TASK INSTRUCTIONS.
Without omission or alteration, write out all of the data.

Saved data entries
****

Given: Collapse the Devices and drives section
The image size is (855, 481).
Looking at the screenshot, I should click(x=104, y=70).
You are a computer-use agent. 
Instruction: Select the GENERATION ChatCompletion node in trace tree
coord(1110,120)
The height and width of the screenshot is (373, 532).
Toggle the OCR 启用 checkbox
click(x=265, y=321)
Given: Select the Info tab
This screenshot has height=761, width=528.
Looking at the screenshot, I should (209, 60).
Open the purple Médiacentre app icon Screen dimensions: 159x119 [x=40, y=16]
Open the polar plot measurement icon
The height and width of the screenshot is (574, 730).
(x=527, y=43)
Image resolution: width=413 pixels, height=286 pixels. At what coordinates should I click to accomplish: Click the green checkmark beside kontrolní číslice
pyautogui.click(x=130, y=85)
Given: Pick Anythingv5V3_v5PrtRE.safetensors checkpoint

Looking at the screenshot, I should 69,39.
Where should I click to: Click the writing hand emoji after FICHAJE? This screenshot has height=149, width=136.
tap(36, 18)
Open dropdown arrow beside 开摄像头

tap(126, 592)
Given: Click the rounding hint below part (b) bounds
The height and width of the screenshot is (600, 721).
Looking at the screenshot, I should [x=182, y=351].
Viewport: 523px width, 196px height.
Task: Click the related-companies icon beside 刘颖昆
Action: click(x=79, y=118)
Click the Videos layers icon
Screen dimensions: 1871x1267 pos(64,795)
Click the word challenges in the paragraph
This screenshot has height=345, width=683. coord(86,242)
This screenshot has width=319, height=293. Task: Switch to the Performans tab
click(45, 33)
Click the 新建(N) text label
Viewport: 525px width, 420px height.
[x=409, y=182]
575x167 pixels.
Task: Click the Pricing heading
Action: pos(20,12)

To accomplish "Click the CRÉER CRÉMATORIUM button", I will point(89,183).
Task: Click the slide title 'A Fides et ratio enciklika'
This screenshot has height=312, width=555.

****

RESPONSE TO THIS EXERCISE.
Given: Collapse the Devices and drives section
The image size is (855, 481).
Looking at the screenshot, I should click(x=104, y=70).
You are a computer-use agent. 
Instruction: Select the GENERATION ChatCompletion node in trace tree
coord(1110,120)
The height and width of the screenshot is (373, 532).
Toggle the OCR 启用 checkbox
click(x=265, y=321)
Given: Select the Info tab
This screenshot has height=761, width=528.
Looking at the screenshot, I should (209, 60).
Open the purple Médiacentre app icon Screen dimensions: 159x119 [x=40, y=16]
Open the polar plot measurement icon
The height and width of the screenshot is (574, 730).
(x=527, y=43)
Image resolution: width=413 pixels, height=286 pixels. At what coordinates should I click to accomplish: Click the green checkmark beside kontrolní číslice
pyautogui.click(x=130, y=85)
Given: Pick Anythingv5V3_v5PrtRE.safetensors checkpoint

Looking at the screenshot, I should 69,39.
Where should I click to: Click the writing hand emoji after FICHAJE? This screenshot has height=149, width=136.
tap(36, 18)
Open dropdown arrow beside 开摄像头

tap(126, 592)
Given: Click the rounding hint below part (b) bounds
The height and width of the screenshot is (600, 721).
Looking at the screenshot, I should [x=182, y=351].
Viewport: 523px width, 196px height.
Task: Click the related-companies icon beside 刘颖昆
Action: click(x=79, y=118)
Click the Videos layers icon
Screen dimensions: 1871x1267 pos(64,795)
Click the word challenges in the paragraph
This screenshot has height=345, width=683. coord(86,242)
This screenshot has width=319, height=293. Task: Switch to the Performans tab
click(45, 33)
Click the 新建(N) text label
Viewport: 525px width, 420px height.
[x=409, y=182]
575x167 pixels.
Task: Click the Pricing heading
Action: pos(20,12)

To accomplish "Click the CRÉER CRÉMATORIUM button", I will point(89,183).
Task: Click the slide title 'A Fides et ratio enciklika'
This screenshot has height=312, width=555.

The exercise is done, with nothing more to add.